Documento —
Europa e diritti civili. Incontro con Sergio Lo Giudice
Incontriamo il senatore Sergio Lo Giudice, Membro della 2ª Commissione Giustizia e della Commissione straordinaria per la tutela e la promozione dei diritti umani, al caffè La Linea in un freddo pomeriggio di maggio. Tema dell’incontro i diritti civili. Abbiamo deciso di affrontare insieme a lui tre questioni che riteniamo cruciali: il diritto di cittadinanza per i nati in Italia da genitori stranieri, le unioni civili tra persone dello stesso sesso e la condizione dei carcerati in Italia.
In questo periodo si fa un gran parlare di ius soli e in effetti quello dell’acquisizione della cittadinanza per i minori “stranieri” nati in Italia è un problema grave, da risolvere quanto prima. Proprio per l’importanza del tema, non dobbiamo dimenticarci di essere un paese appartenente all’Unione Europea, nella quale parlare di ius soli puro non ha molto senso. Basti ricordare il passo indietro fatto dall’Irlanda (unico paese europeo all’epoca ad applicare lo ius soli) nel 2004 a fronte della sentenza della Corte di Giustizia europea (causa C-200/02, Chen).
Sergio Lo Giudice ci spiega che il PD ha presentato diverse proposte di legge sulla cittadinanza (anche se, ovviamente, in un governo alleato con il PdL la centralità del tema è scemata). Tra le proposte presentate, una è a firma Bersani e, sintetizzando al massimo, prevede l’ottenimento della cittadinanza per chi nasce in Italia da genitori regolarmente residenti da almeno cinque anni, oppure per chi arriva in Italia entro i dieci anni e conclude un ciclo scolastico (scuole elementari, medie o superiori) o un percorso di formazione professionale. Al Senato la proposta di legge è a firma Casson e prevede l’ottenimento della cittadinanza per chi nasce in Italia da genitori stranieri che risiedono regolarmente nel nostro paese da almeno 5 anni. Sembra che alla Camera siano pensabili maggioranze trasversali, mentre al Senato la situazione pare più complicata. Senza contare che il tema dello jus soli ha di fatto spaccato in due il Movimento 5 Stelle. Le proposte purtroppo non sono ancora state calendarizzate, ma la speranza è che sull’argomento si possano trovare maggioranze variabili su quello che rimane, a normativa vigente, problema di (in)civilità per un Paese che ha fino ad ora impostato il tema in modo ideologico, fondando la sua politica sulla paura del diverso, anzichè sull’integrazione come unione nella diversità.

Compito — Per ciascuna delle seguenti affermazioni, stabilisca se concorda con l'articolo sui diritti civili, rispondendo sì o no e riportando le parole decisive dell'articolo. (a) Al Senato la proposta di legge sulla cittadinanza porta la firma di Casson. (b) Dopo la sentenza della Corte di Giustizia europea, l'Irlanda ha mantenuto lo ius soli. (c) Le proposte di legge sulla cittadinanza sono già state calendarizzate.

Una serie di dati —
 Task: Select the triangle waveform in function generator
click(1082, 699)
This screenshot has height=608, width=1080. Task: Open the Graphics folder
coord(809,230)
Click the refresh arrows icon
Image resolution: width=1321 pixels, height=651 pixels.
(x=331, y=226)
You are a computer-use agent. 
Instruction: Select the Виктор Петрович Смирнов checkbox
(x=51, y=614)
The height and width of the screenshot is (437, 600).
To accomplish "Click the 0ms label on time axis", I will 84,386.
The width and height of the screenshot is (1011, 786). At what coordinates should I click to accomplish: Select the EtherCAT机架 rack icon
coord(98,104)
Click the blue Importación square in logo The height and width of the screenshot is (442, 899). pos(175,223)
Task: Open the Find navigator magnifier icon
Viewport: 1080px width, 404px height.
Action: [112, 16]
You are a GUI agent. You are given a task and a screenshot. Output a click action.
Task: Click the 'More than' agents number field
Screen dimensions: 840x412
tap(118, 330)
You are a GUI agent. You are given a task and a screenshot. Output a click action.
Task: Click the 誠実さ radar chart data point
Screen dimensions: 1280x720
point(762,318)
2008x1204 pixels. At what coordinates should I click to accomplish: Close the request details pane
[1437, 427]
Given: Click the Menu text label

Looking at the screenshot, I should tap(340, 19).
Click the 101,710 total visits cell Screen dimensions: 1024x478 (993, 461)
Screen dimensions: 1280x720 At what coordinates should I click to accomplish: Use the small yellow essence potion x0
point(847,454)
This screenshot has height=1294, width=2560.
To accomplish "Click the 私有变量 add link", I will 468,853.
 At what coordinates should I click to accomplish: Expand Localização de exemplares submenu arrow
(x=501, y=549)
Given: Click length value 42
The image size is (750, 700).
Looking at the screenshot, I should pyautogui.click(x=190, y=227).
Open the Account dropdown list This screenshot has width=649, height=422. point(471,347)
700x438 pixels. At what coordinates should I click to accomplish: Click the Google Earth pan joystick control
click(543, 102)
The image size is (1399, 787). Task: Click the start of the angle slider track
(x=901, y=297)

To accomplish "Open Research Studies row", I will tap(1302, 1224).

Risposta scritta —
(a) Sì: «Al Senato la proposta di legge è a firma Casson».
(b) No: «Basti ricordare il passo indietro fatto dall’Irlanda (unico paese europeo all’epoca ad applicare lo ius soli) nel 2004 a fronte della sentenza della Corte di Giustizia europea».
(c) No: «Le proposte purtroppo non sono ancora state calendarizzate».